Weight-Loss Supplement Linked to Liver Failure Case
A healthy 35-year-old woman who took a weight-loss supplement developed liver failure, and needed a liver transplant, according to a new report of her case.
The woman took three Saba Appetite Control and Energy (ACE) pills within two days, and two weeks later she developed jaundice, according to the report from researchers at the University of Kentucky in Lexington, who treated the woman.
Her condition worsened, and a week later she developed leg swelling and an accumulation of fluid in the abdominal cavity (known as ascites). Eight weeks after her jaundice set in, the woman experienced liver failure and needed a transplant.
"A week after the transplant she was discharged from the hospital, and has been doing fine since," the researchers wrote in their report, published in the May issue of the journal Gastroenterology.
"In summary, this case of drug-induced fulminant liver failure was likely due to Saba ACE supplement," the investigators wrote. [Dr. Oz's 5 Controversial 'Miracle' Diet Pills]
The patient was admitted to the hospital in September 2013, study author Dr. Erin Maynard, an assistant professor of surgery at the university, told Live Science.
Before her admission to the hospital, the woman had also been taking the antidepressant Zoloft and birth control pills for three years, the report said.
It is not clear which ingredient in the supplement may have led to her reaction, or whether it may have been caused by drug interaction or possible contamination of the supplement, the researchers wrote.
The formula of the supplement that the woman took included the controversial substance DMAA, an amphetamine derivative, also known as methylhexanamine, or geranium extract, they wrote. The use of DMAA has been linked to serious health problems such as heart attacks and even deaths.
In April 2013, the FDA sent warning letters to 11 companies asking them to take DMAA-containing products off the market.
"DMAA-containing dietary supplements are illegal and their marketing violates the law," the FDA said in a July 2013 post on its website.
Saba's manufacturer announced in the fall of 2013 that it had changed the supplement's formula, and removed DMAA from the ingredients' list, according to information on the website of one of Saba's distributors. DMAA is not listed as one of the ingredients in the version of the Saba ACE supplement that is currently on the market.
Although DMAA has been marketed as "natural" by supplement manufacturers, "FDA is not aware of any reliable science indicating that DMAA exists naturally in plants," the FDA website says.
"There have been two reported cases of liver failure associated with DMAA use in the military and recently 43 cases of hepatitis in Hawaii associated with OxyElitePro, a supplement containing DMAA, with two liver transplants and one death," the researchers noted in the woman's case report.
However, Dr. Pieter Cohen, an assistant professor of medicine at Cambridge Health Alliance, who was not involved in the case report, said that it is hard to establish from the new report whether it was DMAA in the supplement that caused the woman's liver failure, especially without analyzing the supplement to confirm whether its content was the same as listed on the label.

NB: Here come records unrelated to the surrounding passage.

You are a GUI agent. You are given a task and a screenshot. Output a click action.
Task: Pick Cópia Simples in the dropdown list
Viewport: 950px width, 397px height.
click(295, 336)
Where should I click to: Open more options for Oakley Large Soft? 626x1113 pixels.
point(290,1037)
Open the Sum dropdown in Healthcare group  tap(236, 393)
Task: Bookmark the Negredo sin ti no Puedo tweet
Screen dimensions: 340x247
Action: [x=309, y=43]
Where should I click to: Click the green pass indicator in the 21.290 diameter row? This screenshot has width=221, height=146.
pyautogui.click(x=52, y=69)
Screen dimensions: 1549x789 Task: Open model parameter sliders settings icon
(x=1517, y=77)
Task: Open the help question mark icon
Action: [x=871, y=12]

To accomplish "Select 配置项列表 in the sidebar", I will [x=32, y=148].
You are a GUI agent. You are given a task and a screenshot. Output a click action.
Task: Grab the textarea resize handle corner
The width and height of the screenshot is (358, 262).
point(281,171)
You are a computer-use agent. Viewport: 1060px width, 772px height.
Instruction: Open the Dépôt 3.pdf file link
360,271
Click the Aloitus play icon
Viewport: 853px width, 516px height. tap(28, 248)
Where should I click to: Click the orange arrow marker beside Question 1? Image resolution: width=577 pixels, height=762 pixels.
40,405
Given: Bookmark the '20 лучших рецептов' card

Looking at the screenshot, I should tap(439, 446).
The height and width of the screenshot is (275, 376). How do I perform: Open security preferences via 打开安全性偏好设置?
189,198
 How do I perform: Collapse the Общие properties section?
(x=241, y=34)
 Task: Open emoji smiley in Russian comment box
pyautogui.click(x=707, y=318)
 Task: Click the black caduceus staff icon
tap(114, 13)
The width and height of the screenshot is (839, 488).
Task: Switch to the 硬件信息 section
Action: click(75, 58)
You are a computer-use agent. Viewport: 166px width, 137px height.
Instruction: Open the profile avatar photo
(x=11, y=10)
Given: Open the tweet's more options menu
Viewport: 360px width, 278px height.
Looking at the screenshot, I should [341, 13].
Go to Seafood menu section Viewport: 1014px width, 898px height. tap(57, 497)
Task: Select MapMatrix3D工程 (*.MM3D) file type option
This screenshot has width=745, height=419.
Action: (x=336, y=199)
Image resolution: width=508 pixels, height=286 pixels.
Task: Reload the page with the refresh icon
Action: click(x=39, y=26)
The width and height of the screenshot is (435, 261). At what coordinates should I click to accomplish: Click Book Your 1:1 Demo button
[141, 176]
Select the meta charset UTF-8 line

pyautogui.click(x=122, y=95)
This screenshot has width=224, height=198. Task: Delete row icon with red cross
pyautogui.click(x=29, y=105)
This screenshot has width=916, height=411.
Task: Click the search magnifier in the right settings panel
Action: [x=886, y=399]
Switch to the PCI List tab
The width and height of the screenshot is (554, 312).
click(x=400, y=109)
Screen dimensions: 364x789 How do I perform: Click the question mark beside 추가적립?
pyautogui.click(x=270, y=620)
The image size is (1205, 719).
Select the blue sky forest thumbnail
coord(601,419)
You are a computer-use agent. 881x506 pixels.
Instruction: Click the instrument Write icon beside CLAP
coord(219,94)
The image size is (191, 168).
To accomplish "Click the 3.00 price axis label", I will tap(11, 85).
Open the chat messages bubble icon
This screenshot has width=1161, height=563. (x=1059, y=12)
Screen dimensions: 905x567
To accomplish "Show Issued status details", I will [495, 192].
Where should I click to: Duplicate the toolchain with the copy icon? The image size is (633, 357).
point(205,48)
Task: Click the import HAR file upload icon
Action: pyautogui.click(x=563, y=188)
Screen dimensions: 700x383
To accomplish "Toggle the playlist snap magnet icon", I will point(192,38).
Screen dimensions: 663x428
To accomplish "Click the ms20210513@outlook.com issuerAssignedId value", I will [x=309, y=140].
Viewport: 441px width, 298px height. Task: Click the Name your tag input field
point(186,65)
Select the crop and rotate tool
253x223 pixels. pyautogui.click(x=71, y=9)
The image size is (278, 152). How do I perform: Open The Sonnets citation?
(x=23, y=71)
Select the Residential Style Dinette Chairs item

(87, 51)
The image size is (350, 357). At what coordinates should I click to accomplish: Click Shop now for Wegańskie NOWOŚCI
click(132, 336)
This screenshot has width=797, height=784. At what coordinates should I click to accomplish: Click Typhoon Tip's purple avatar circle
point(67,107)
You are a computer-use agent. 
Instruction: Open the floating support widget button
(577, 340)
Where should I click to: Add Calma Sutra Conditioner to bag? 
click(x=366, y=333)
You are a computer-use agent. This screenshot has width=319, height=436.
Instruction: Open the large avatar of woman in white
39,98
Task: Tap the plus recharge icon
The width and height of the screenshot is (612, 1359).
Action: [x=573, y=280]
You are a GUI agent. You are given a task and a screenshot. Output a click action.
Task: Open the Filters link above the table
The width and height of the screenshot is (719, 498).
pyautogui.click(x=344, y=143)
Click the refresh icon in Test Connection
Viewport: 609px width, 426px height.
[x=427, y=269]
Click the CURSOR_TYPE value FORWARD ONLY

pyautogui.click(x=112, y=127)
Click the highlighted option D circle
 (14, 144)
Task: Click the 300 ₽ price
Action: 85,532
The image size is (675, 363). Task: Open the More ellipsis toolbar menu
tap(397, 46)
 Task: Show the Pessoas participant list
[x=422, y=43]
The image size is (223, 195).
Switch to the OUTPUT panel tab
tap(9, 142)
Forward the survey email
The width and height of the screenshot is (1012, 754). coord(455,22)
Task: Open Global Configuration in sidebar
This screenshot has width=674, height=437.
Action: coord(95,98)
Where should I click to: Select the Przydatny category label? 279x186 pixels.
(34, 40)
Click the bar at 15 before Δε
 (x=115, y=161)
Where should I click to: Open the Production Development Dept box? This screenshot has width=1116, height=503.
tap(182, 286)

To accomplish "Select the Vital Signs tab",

Maynard said the investigators did not analyze the supplement to test its content.
Because supplements are regulated more loosely than drugs, there is no guarantee they really contain the ingredients on the label, and they may even contain substances that are not listed. In fact, Cohen's lab found prescription drugs in a sex-enhancement supplement called Sex Plus, he told Live Science in a 2013 interview.
The Saba supplement that the patient took also included a green tea extract, which has been linked to "several cases of liver injury, with two cases of fulminant liver failure requiring transplantation," the researchers wrote.
In another case report, published in August 2013 in the World Journal of Gastroenterology, researchers described a case of liver failure in a 16-year-old boy who had been taking green tea extract to lose weight.
The new, non-DMAA version of the supplement that the woman took includes green tea extract, caffeine, green coffee bean extract, garcinia cambogia, konjac root and L-carnitine, among others, according to the information on the product label.
Meanwhile, other supplements with DMAA can still be found and purchased online, for instance, on websites liveleantoday.com and nutri-verse.com.
"This case highlights the increasing concern regarding the safety of diet supplements," the investigators wrote, adding that in April 2013 the FDA issued warning letters to take products with DMAA off the market.
"Despite this warning, these products are still currently available for consumption," they wrote.